The central issues of taxation are not about how the State should appropriate and distribute what its citizens already own, but about how the State decides what is private and what is public.
So a taxation system cannot be founded in any fundamental way on the concept of individual rights claimed against the State, as in libertarian political theories, because the State is the very framework within which the individual entitlement to property or income is to be determined.
It follows then that the scope of Government cannot be limited by individual rights, though the role of Government maybe.
The political issues of the nature and range of public services, and therefore the level of taxation needed to pay for these, become questions to be asked after it is accepted that the State is entitled to determine the framework of ownership rights.
Murphy and Nagel accept that individual liberty and personal autonomy have value in any objective standard of human priorities, but maintain that Government is a necessary ethical framework for both personal life and civil society.
As Murphy and Nagel explain:
If political debate were not over how much of what is mine the Government should take in taxes, but over how the laws, including the tax system, should determine what is to count as mine, it would not end disagreements over the merits of redistribution and public provision, but it would change their form.
The question would become what values we want to uphold and reflect in our collectively enacted system of property rights – how much weight should be given to the alleviation of poverty and the provision of equal chances; how much to ensuring that people reap the rewards and penalties for their efforts or lack thereof; how much to leaving people free of interference in their voluntary interactions.
(Nagel and Murphy, , p 177.)
This approach still allows for a broad range of views on the justification of taxation policy, but fundamentally re-orientates the ethical issues to be considered.
At present the power of Government in the UK (national and local) to act effectively to promote a balanced and sustainable economy and provide support for those most vulnerable in our society is threatened by the most extreme cuts in public spending for a century, announced in George Osborne’s budget.
Whilst some inroads have been made on his budget plans we are still on course to have public spending slashed to only 35% of GDP by 2020.
We can expect greater inequality and continuing attacks on working class incomes and living standards.
Without a decisive and successful fight back against these inhuman and cruel cuts in collective provision of health, education and social services there will be almost inevitably be a regression in our common consciousness of what Government is for, and what financial support we are entitled to expect from our fellow citizens.
Everyday libertarianism about taxation aids the shift in public consciousness at the centre of the Tory project, that is an individualistic, everyone for themselves, sink or swim ethos which divides working class people against each other.
This is evidenced in the demonization of benefit claimants, the increase in hate crime against people with disabilities, and of course immigration, racism, immigration, racism.

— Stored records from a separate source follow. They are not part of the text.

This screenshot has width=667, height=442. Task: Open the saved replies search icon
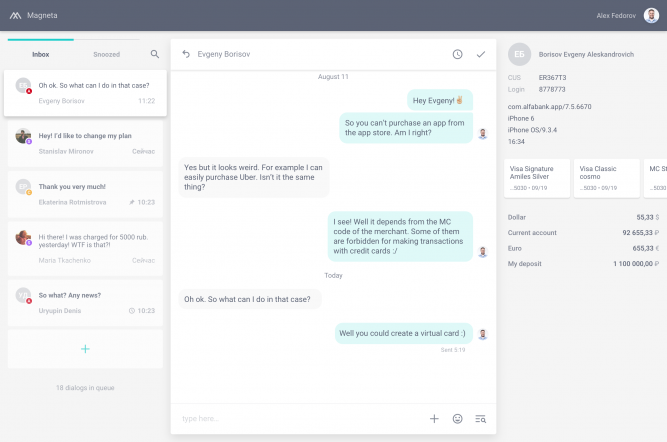point(481,419)
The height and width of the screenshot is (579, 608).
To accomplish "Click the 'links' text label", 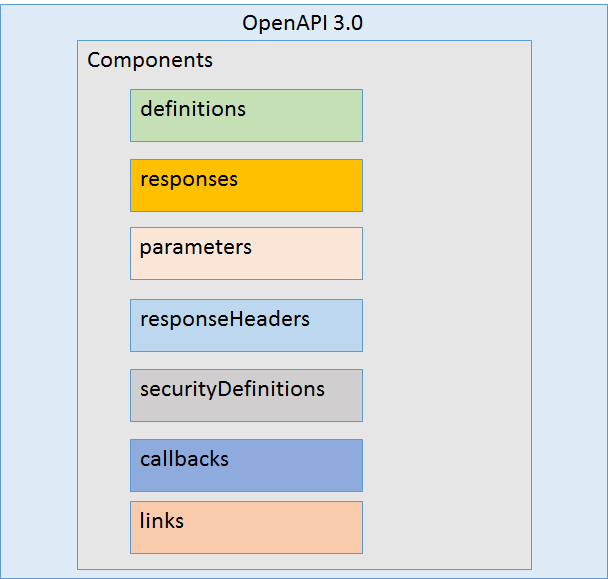I will tap(162, 521).
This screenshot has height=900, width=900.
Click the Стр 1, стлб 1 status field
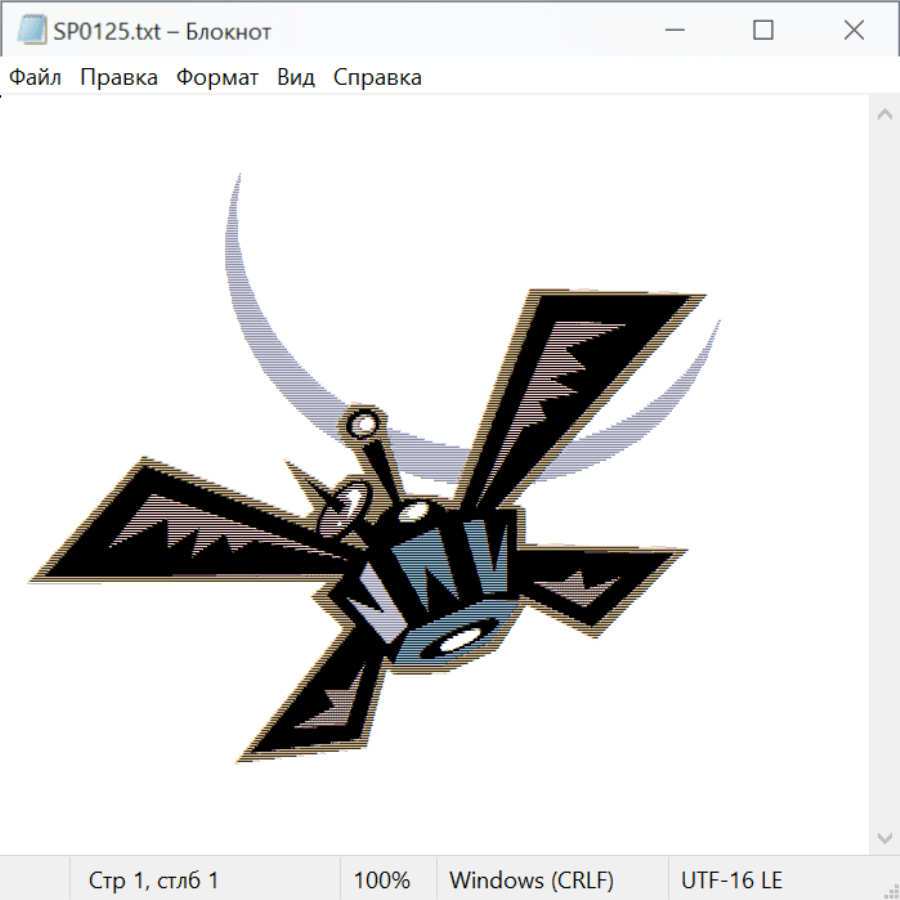[154, 880]
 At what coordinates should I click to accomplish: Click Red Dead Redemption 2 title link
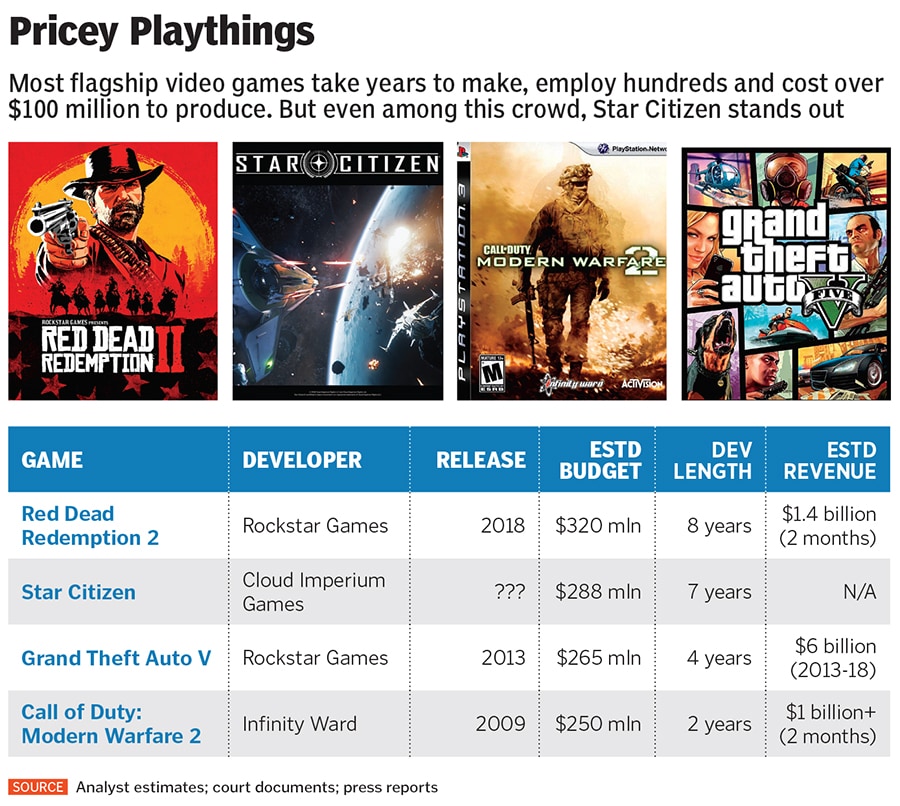point(90,526)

This division allows the Conservative Party to deliver for their backers, the owners of capital.
Osborne and Cameron, and indeed any future Tory leadership team must be challenged on their tax policies by a Labour Party sure of its moral principles.
They need to be exposed for their extreme and illogical ideological view of the individual’s relationship to the State by all rational people.
If this Conservative Government gets off the hook on the ethical matters at the heart of taxation policy it will allow them to put into practical effect Thatcher’s vision that ‘there is no such thing as society’.
We cannot afford to let that happen.